Chemical engineers boost bacteria's productivity
MIT chemical engineers have designed a novel genetic switch that allows them to dramatically boost bacteria's production of useful chemicals by shutting down competing metabolic pathways in the cells.
In a paper appearing in the Feb. 13 issue of Nature Biotechnology, the researchers showed that they could significantly enhance the yield of glucaric acid, a chemical that is a precursor to products such as nylons and detergents. This genetic switch could also be easily swapped into bacteria that generate other products, the researchers say.
"We can engineer microbial cells to produce many different chemicals from simple sugars, but the cells would rather use those sugars to grow and reproduce. The challenge is to engineer a system where we get enough growth to have a productive microbial 'chemical factory' but not so much that we can't channel enough of the sugars into a pathway to make large quantities of our target molecules," says Kristala Prather, an associate professor of chemical engineering at MIT and the senior author of the study.
The paper's lead author is Apoorv Gupta, an MIT graduate student. Other authors are Irene Brockman Reizman, a former MIT graduate student who is now an assistant professor at Rose-Hulman Institute of Technology; and Christopher Reisch, a former MIT postdoc who is now an assistant professor at the University of Florida.
A dynamic switch
For decades, scientists have been manipulating the genes of microbes to get them to produce large quantities of products such as insulin or human growth hormone. Often this can be achieved by simply adding the gene for the desired product or ramping up expression of an existing gene.

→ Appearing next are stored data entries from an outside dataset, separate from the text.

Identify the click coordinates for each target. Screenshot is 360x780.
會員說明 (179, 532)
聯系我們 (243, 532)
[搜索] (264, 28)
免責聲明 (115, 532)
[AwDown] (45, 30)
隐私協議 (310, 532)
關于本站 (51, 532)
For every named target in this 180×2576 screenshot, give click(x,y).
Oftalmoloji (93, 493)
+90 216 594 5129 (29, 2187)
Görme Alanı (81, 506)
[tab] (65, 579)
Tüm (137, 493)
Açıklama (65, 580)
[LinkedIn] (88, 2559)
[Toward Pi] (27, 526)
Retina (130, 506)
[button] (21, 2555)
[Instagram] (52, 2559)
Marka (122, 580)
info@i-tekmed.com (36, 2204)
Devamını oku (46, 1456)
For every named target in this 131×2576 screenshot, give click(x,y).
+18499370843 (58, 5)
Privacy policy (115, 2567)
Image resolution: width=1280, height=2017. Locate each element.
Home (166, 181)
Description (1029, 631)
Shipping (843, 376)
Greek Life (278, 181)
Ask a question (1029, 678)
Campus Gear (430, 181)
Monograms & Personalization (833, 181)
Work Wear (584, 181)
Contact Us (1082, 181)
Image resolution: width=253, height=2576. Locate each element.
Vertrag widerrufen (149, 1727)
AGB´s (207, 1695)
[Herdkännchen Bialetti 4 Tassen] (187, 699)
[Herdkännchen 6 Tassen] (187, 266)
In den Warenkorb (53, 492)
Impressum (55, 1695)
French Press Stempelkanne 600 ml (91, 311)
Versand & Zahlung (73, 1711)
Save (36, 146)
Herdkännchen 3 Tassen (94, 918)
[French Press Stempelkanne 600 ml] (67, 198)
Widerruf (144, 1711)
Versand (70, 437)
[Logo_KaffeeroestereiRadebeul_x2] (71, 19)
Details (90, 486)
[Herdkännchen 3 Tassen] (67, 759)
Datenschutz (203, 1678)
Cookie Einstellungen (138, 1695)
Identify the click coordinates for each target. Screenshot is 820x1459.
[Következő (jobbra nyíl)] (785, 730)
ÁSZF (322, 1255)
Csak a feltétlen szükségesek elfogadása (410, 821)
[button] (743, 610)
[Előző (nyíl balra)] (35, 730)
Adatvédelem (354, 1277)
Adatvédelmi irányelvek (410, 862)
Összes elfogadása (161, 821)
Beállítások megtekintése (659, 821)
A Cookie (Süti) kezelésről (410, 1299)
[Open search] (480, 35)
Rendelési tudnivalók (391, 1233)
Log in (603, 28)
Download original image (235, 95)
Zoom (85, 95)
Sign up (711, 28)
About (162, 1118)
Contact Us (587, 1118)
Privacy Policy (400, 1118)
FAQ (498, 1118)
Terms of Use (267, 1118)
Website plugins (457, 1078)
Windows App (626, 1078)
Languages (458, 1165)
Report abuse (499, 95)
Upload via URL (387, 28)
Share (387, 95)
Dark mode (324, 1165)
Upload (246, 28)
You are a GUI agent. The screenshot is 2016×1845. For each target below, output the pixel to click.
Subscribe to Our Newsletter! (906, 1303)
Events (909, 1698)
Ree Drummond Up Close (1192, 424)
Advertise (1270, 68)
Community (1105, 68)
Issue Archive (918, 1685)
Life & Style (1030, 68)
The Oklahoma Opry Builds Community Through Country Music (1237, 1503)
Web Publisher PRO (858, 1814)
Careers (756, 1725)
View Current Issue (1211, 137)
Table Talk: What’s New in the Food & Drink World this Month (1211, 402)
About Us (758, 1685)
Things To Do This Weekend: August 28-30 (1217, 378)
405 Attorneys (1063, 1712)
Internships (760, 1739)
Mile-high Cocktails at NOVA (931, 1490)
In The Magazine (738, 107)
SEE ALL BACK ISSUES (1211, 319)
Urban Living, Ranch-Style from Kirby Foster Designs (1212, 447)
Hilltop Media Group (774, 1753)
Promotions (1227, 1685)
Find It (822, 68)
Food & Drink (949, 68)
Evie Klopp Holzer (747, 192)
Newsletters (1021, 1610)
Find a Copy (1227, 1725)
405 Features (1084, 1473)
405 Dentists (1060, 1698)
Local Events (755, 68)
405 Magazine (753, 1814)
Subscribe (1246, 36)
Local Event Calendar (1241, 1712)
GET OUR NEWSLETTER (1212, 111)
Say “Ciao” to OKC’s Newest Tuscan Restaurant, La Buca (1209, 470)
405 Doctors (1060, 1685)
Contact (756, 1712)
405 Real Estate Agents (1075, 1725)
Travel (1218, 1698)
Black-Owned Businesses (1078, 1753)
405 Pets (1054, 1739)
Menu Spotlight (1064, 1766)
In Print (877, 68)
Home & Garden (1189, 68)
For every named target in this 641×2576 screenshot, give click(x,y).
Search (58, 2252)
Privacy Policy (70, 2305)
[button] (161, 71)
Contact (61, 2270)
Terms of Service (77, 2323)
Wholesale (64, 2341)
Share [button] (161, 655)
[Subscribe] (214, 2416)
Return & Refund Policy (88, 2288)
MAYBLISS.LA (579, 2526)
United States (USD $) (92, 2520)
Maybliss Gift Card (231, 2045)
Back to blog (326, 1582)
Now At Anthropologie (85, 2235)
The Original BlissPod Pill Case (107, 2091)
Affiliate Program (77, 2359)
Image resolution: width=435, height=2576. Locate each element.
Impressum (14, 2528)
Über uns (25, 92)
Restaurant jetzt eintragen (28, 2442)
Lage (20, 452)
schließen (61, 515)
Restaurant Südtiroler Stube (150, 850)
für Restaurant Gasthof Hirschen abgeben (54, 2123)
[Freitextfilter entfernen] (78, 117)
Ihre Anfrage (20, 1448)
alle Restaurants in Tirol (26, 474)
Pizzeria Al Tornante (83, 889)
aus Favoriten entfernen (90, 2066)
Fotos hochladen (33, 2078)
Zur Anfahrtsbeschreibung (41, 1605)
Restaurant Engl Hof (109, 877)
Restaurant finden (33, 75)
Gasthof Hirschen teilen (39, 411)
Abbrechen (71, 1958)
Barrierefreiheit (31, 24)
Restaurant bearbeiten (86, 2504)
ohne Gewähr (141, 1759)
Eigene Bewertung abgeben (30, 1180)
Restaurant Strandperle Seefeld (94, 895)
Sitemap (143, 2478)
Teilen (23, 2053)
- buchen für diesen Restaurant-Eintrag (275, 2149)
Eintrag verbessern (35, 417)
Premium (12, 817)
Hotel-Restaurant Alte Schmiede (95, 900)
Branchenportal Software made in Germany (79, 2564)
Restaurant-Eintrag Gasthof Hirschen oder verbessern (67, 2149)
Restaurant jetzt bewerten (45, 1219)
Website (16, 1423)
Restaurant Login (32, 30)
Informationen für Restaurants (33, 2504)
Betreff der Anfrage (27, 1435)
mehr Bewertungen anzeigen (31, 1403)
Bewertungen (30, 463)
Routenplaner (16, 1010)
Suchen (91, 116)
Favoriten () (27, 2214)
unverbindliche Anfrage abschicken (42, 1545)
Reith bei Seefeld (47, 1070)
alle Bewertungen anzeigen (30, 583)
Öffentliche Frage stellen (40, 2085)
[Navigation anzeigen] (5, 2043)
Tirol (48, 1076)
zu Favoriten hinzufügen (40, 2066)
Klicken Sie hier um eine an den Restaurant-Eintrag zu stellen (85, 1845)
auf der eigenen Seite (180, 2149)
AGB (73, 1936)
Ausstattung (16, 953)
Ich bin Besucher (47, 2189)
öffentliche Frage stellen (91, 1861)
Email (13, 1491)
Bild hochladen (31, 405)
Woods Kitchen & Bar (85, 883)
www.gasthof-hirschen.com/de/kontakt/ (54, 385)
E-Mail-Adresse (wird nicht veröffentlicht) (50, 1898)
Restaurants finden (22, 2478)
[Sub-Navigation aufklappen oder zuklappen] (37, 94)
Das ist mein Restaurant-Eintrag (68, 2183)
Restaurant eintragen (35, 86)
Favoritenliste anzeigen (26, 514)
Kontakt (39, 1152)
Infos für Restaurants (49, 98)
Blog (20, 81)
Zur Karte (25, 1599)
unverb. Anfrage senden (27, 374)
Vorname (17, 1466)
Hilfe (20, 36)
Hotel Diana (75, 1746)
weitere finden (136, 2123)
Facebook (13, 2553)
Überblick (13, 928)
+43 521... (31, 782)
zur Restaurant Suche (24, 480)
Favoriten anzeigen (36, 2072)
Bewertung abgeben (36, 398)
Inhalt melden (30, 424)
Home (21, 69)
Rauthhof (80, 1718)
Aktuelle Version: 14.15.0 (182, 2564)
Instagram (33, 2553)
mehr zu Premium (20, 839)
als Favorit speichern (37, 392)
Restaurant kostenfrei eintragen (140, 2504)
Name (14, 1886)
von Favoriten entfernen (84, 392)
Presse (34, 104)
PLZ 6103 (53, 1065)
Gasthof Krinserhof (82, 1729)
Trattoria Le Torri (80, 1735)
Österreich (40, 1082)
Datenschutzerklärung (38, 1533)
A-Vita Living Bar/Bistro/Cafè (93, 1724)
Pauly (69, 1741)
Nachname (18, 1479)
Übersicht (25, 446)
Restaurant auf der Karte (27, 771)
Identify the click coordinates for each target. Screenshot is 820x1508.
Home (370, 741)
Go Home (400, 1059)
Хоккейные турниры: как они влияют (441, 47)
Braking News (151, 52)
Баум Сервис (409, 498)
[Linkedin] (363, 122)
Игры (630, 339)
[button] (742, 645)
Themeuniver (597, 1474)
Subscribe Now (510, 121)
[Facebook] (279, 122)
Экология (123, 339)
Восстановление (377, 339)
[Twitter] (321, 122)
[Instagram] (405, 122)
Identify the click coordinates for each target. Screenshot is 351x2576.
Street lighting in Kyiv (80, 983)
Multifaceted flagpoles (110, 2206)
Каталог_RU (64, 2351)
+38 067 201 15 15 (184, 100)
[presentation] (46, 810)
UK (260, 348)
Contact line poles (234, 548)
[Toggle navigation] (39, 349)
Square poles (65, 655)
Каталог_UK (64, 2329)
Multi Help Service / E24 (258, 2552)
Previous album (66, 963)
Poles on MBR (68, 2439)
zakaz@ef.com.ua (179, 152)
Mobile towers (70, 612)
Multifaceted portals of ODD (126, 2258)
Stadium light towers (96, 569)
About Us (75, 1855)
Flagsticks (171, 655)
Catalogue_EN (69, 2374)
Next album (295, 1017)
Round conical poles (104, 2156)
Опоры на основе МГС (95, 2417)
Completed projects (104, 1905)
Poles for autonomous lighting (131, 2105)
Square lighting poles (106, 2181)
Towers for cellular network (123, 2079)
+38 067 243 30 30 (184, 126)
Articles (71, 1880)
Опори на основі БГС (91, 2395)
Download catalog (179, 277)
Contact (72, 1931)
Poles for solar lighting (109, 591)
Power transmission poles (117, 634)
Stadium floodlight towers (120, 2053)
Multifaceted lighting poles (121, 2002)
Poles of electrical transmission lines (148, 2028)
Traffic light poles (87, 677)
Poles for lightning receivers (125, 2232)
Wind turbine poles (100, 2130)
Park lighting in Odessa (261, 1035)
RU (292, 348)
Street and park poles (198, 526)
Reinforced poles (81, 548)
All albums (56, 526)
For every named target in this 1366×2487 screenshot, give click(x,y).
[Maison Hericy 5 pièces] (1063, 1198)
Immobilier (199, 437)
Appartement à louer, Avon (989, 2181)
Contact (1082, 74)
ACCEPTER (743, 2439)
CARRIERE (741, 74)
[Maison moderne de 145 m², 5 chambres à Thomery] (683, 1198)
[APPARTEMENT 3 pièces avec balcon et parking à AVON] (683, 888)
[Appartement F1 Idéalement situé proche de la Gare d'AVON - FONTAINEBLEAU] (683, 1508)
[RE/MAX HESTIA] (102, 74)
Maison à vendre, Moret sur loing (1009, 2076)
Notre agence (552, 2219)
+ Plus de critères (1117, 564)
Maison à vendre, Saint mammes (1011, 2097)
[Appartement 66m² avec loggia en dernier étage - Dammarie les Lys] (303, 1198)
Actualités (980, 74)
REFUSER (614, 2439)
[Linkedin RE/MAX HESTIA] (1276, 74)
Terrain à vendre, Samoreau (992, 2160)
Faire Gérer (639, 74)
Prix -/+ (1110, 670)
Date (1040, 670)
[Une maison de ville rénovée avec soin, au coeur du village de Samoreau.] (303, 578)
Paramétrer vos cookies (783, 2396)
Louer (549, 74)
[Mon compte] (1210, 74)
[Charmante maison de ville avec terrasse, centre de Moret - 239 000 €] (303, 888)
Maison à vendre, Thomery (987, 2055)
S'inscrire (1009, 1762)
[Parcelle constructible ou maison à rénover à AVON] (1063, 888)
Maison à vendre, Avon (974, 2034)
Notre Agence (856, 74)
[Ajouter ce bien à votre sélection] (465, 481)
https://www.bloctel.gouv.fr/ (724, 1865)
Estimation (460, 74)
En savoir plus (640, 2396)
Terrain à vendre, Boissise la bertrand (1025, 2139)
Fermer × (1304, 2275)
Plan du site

More recently, researchers have been trying to engineer microbes to generate more complex products, including pharmaceuticals and biofuels. This usually requires adding several genes encoding the enzymes that catalyze each step of the overall synthesis.
In many cases, this approach also requires shutting down competing pathways that already exist in the cell. However, the timing of this shutdown is important because if the competing pathway is necessary for cell growth, turning it off limits the population size, and the bacteria won't produce enough of the desired compound.
Prather's lab has previously engineered E. coli to produce glucaric acid by adding three genes—one each from yeast, mice, and a strain of bacteria called Pseudomonas syringae. Using these three genes, bacteria can transform a compound called glucose-6-phosphate into glucaric acid. However, glucose-6-phosphate is also an intermediate in a critical metabolic pathway that breaks down glucose and converts it into the energy cells need to grow and reproduce.
To generate large quantities of glucaric acid, the researchers had to come up with a way to shut down the glucose-breakdown pathway, allowing glucose-6-phosphate to be diverted into their alternative metabolic pathway. However, they had to carefully time the shutdown so that the cell population would be large enough to produce a substantial amount of glucaric acid. More importantly, they wanted to do so without adding any new chemicals or changing the process conditions in any way.
"The idea is to autonomously stop the cells from growing, midway through the production run, so that they can really focus all the available glucose sugars into glucaric acid production," Gupta says.
To achieve this, the researchers took advantage of a phenomenon known as quorum sensing, which is used by many species of bacteria to coordinate gene regulation in response to their population density.
In addition to adding the genes for glucaric acid production, the researchers engineered each cell to produce a protein that synthesizes a small molecule called AHL. The cells secrete this molecule into their environment, and when the concentration surrounding the cells gets to a certain point, it activates a switch that makes all of the cells stop producing an enzyme called phosphofructokinase (Pfk), which is part of the glucose breakdown pathway. With this enzyme turned off, glucose-6-phosphate accumulates and gets diverted into the alternative pathway that produces glucaric acid. By constructing a library of cells that produce AHL at different rates, the researchers could identify the best time to trigger shutdown of Pfk.
Using this switch, the researchers were able to generate about 0.8 grams of glucaric acid per liter of the bacterial mixture, while cells that were engineered to produce glucaric acid but did not have the metabolic switch produced hardly any.
This type of switch should also be applicable to other engineered metabolic pathways because the genetic circuit can be targeted to shut off other genes.
To demonstrate this versatility, the researchers tested their approach with a metabolic pathway that produces a molecule called shikimate, which is a precursor to several different amino acids and is also an ingredient in some drugs including the influenza drug Tamiflu. They used the AHL quorum-sensing molecule to shut off an enzyme that moves shikimate further along in the amino acid synthesis pathway, allowing shikimate to build up in the cells. Without the switch, the cells could not accumulate any shikimate.
The MIT team is now working on strategies to set up multiple layers of autonomous control, allowing them to shut off one pathway while also turning another one on.